Tuesday, July 25, 2006

Philip K Dick and the Pond Sucked Dry

The pond's been drained down a foot and a half and a city worker
with a weed trimmer is walking the edge from the inside. The ducks are settled on the exposed cement bottom
and more draining's underway, so what. He sat in his car
for an extra twenty minutes and heard the eldest daughter of Philip K. Dick
describe a father as fun, who played softball and April Fool's
and who talked to her at thirteen about the Nag Hammadi. He reclined his driver's seat,
kept his AC on, watched dry leaves fall as the temperature approached
100. The ducks missed most of this. They had other issues to explore.
Where do we go when the pond's finally dry? All the while, the red pumping machine,
with its sucking white snout, kept purring and burping as it drew
the element they know away from the where it is they live, so what. They peck at mud,
lie down in damp leaves. Neither he nor they need to understand.
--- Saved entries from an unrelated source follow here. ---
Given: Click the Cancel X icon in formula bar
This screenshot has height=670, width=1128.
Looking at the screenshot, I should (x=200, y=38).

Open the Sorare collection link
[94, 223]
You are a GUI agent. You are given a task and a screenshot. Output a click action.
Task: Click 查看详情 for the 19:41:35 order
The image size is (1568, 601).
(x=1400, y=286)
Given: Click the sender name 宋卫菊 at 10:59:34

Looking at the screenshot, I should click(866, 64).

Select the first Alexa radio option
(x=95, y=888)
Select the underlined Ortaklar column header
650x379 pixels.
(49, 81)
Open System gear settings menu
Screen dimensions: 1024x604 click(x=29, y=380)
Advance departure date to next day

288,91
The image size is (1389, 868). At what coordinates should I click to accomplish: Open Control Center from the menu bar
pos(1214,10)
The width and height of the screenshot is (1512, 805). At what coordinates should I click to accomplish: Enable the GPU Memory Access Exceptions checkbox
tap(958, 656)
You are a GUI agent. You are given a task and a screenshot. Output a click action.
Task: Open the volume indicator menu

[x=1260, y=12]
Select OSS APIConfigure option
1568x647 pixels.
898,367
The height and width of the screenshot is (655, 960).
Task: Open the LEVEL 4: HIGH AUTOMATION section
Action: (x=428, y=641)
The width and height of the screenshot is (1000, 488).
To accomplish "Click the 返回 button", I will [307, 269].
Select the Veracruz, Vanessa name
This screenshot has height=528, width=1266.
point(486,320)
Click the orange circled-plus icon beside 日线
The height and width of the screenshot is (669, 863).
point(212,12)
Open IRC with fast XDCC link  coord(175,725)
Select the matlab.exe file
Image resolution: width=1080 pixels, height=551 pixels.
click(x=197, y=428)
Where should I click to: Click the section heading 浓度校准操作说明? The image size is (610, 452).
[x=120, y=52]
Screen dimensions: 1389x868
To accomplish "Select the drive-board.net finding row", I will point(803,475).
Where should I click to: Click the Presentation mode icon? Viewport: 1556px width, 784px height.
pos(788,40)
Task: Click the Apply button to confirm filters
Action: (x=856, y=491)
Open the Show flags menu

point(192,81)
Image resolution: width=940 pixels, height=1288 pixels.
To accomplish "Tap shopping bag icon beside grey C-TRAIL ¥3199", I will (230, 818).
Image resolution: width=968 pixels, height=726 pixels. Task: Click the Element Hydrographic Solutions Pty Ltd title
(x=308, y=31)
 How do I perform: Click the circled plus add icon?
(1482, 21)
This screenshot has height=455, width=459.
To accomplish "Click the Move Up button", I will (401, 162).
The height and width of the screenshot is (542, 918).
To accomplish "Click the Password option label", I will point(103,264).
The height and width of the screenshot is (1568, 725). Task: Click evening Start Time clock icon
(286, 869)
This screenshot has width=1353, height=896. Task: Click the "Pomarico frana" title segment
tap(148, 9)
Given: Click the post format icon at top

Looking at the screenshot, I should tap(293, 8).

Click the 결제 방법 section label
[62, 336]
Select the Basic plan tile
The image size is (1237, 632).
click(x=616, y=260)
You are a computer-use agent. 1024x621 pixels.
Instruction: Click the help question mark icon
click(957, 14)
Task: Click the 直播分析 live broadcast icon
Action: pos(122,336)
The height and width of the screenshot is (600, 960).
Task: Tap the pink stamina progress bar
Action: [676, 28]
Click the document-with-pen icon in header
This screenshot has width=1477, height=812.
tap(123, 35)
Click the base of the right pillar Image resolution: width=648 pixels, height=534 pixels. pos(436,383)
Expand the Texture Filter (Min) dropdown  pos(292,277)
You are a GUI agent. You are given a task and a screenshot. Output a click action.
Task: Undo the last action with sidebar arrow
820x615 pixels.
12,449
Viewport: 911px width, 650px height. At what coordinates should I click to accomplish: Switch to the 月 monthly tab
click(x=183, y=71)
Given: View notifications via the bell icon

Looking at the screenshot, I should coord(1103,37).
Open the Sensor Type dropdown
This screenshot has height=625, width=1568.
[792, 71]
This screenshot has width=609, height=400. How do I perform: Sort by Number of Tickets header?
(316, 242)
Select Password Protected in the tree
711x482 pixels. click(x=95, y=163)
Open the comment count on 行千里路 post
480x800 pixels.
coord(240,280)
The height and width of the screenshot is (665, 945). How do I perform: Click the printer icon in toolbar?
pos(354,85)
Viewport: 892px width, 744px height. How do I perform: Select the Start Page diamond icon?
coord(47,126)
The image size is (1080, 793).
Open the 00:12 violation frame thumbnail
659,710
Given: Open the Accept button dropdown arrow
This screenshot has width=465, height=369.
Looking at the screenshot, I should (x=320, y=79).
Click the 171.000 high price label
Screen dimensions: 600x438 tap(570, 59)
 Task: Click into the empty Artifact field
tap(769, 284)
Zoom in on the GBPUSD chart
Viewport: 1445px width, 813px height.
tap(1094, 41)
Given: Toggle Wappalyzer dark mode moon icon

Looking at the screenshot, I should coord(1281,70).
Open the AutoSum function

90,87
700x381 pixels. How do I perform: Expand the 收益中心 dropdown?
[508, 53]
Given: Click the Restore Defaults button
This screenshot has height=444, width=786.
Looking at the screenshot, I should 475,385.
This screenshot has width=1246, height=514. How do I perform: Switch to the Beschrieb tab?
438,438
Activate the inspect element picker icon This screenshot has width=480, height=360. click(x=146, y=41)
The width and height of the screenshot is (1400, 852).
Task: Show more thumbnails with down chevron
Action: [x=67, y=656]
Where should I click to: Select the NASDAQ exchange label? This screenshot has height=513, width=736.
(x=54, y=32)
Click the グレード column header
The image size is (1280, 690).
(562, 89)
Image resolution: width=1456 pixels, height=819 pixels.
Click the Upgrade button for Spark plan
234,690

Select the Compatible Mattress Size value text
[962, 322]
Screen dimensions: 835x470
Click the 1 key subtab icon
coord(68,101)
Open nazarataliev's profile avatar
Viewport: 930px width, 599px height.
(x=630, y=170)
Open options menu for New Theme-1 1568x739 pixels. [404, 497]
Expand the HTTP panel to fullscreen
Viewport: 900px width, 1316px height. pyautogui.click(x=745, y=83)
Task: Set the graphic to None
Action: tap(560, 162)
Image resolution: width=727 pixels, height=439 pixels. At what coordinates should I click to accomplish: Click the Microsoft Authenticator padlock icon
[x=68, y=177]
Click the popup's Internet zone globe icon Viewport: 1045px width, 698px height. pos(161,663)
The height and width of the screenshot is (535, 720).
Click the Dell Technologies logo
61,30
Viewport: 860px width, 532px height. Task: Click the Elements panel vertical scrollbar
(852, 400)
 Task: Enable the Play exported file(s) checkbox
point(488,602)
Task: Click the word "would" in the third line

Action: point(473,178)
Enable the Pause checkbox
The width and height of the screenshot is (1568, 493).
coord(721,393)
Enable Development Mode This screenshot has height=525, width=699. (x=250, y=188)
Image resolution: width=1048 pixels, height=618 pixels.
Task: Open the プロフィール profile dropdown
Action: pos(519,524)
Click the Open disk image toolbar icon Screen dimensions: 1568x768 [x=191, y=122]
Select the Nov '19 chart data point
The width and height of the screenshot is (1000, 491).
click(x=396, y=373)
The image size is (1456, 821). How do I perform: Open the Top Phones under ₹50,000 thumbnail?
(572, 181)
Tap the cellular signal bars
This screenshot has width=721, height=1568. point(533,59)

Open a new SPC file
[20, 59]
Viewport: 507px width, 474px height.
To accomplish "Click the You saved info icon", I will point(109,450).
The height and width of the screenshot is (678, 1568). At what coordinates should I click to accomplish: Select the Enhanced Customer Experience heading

Pond With Noise, Pond Without

Today, the mother and at least nine ducks are sleeping in the shade of a rock
not ten feet away and a squirrel on its stomach outstretches its legs and lays flat. It rests
its chin on its forearms. He's never seen this before.
Sitting, supposedly, in thoughtless meditation, he thinks of a therapist keeping office hours
and holding a space for a client who doesn't show by showing anyway
to sit there in her chair. He imagines fifty minutes spent considering the impact
of another's absence on one present person and gasps. All at once,
the ducklings begin preening their nine selves and the squirrel stands up and starts to scratch.
A bug begins to climb his stomach, his shirt, and one duck dips
for a swim. It's a quiet day, hotter than most, but his mind
doesn't ask why. One after the other, the remaining waddlers follow. In the distance,
in unison, children with towels march toward a pool and shout "silence" over and over and,
over them all, another one shouts "these songs are hurting my ears".